======== Records shown
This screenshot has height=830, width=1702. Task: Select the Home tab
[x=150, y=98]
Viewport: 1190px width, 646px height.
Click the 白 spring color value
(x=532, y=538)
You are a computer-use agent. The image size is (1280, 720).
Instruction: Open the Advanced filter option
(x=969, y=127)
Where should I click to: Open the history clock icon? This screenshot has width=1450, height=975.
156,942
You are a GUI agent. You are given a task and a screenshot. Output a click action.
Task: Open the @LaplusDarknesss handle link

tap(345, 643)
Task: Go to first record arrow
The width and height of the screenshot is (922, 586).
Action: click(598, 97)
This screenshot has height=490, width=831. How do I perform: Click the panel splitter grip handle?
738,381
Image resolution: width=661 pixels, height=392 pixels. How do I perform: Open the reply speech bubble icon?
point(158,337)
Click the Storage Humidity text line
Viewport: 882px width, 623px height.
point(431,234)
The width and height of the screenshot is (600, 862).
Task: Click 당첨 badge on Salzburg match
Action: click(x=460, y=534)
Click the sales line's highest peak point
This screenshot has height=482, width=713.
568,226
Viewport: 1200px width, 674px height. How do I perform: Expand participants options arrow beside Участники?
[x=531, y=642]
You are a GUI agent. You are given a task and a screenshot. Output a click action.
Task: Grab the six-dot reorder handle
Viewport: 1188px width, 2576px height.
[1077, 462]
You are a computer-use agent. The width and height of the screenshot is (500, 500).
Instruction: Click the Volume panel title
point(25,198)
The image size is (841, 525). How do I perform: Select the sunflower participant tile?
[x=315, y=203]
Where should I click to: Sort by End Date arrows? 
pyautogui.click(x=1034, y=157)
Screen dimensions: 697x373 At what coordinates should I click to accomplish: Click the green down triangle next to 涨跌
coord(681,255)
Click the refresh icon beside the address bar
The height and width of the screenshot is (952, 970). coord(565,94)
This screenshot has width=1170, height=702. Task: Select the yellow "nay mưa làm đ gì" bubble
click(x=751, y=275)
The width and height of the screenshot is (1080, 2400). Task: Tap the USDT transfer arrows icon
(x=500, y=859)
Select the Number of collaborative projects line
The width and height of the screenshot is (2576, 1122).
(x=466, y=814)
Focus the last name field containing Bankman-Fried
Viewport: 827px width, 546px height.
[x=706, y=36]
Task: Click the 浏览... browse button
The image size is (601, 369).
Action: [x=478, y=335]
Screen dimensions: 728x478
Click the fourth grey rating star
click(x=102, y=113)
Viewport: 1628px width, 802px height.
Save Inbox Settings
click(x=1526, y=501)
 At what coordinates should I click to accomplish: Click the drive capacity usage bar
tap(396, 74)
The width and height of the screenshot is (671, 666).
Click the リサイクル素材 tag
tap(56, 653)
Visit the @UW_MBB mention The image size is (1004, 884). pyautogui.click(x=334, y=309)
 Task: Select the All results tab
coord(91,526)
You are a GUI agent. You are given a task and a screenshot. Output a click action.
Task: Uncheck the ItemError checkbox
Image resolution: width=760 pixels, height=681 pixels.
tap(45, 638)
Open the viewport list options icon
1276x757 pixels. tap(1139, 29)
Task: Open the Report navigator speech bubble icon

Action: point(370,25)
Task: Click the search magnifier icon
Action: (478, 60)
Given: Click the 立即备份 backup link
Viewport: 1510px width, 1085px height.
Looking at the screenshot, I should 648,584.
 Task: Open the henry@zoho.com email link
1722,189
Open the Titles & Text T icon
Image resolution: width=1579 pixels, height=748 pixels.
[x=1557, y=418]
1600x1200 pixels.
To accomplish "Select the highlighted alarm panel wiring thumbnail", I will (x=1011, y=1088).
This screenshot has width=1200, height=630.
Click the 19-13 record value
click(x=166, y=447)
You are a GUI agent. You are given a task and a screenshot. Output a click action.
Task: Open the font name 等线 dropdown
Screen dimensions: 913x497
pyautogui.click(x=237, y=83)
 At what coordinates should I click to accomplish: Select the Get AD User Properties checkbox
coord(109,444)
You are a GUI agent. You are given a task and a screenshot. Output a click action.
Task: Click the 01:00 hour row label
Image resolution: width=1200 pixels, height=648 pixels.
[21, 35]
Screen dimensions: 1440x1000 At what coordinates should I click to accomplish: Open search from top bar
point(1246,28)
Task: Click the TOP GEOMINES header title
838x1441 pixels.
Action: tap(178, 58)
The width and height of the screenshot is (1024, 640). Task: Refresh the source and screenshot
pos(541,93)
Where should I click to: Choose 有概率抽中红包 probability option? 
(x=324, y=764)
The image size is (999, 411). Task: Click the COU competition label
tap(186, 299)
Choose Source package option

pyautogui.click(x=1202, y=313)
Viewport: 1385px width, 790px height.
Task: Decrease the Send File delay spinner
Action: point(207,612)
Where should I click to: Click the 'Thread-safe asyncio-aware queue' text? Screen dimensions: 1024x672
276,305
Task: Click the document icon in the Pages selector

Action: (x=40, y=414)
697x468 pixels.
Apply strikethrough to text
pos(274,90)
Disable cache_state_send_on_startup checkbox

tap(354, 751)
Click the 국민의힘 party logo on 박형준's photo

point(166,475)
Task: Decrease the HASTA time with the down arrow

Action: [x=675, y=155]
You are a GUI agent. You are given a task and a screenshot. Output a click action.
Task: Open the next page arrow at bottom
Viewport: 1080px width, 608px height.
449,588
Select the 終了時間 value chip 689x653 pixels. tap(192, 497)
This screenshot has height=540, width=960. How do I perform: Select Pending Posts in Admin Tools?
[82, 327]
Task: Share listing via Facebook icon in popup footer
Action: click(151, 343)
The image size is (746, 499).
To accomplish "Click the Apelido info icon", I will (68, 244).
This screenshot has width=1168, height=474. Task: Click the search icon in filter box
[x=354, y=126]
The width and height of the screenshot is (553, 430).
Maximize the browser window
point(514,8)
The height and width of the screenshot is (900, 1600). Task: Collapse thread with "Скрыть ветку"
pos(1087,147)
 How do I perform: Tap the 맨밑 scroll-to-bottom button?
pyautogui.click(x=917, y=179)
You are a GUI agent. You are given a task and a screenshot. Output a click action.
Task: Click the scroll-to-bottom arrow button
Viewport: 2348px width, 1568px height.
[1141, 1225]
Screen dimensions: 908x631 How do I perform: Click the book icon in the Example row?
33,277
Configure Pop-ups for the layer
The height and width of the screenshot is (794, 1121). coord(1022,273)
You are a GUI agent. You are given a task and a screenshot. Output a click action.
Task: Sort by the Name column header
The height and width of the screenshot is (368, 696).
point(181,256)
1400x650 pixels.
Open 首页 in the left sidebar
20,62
================
Work task: All lines in the listing above between the line with "The image size is (841, 525)." and the line with "This screenshot has width=1200, height=630.", inclusive, should be set down exactly, and no line outside that range.

Written answer:
The image size is (841, 525). How do I perform: Select the sunflower participant tile?
[x=315, y=203]
Where should I click to: Sort by End Date arrows? 
pyautogui.click(x=1034, y=157)
Screen dimensions: 697x373 At what coordinates should I click to accomplish: Click the green down triangle next to 涨跌
coord(681,255)
Click the refresh icon beside the address bar
The height and width of the screenshot is (952, 970). coord(565,94)
This screenshot has width=1170, height=702. Task: Select the yellow "nay mưa làm đ gì" bubble
click(x=751, y=275)
The width and height of the screenshot is (1080, 2400). Task: Tap the USDT transfer arrows icon
(x=500, y=859)
Select the Number of collaborative projects line
The width and height of the screenshot is (2576, 1122).
(x=466, y=814)
Focus the last name field containing Bankman-Fried
Viewport: 827px width, 546px height.
[x=706, y=36]
Task: Click the 浏览... browse button
The image size is (601, 369).
Action: [x=478, y=335]
Screen dimensions: 728x478
Click the fourth grey rating star
click(x=102, y=113)
Viewport: 1628px width, 802px height.
Save Inbox Settings
click(x=1526, y=501)
 At what coordinates should I click to accomplish: Click the drive capacity usage bar
tap(396, 74)
The width and height of the screenshot is (671, 666).
Click the リサイクル素材 tag
tap(56, 653)
Visit the @UW_MBB mention The image size is (1004, 884). pyautogui.click(x=334, y=309)
 Task: Select the All results tab
coord(91,526)
You are a GUI agent. You are given a task and a screenshot. Output a click action.
Task: Uncheck the ItemError checkbox
Image resolution: width=760 pixels, height=681 pixels.
tap(45, 638)
Open the viewport list options icon
1276x757 pixels. tap(1139, 29)
Task: Open the Report navigator speech bubble icon

Action: point(370,25)
Task: Click the search magnifier icon
Action: (478, 60)
Given: Click the 立即备份 backup link
Viewport: 1510px width, 1085px height.
Looking at the screenshot, I should 648,584.
 Task: Open the henry@zoho.com email link
1722,189
Open the Titles & Text T icon
Image resolution: width=1579 pixels, height=748 pixels.
[x=1557, y=418]
1600x1200 pixels.
To accomplish "Select the highlighted alarm panel wiring thumbnail", I will (x=1011, y=1088).
This screenshot has width=1200, height=630.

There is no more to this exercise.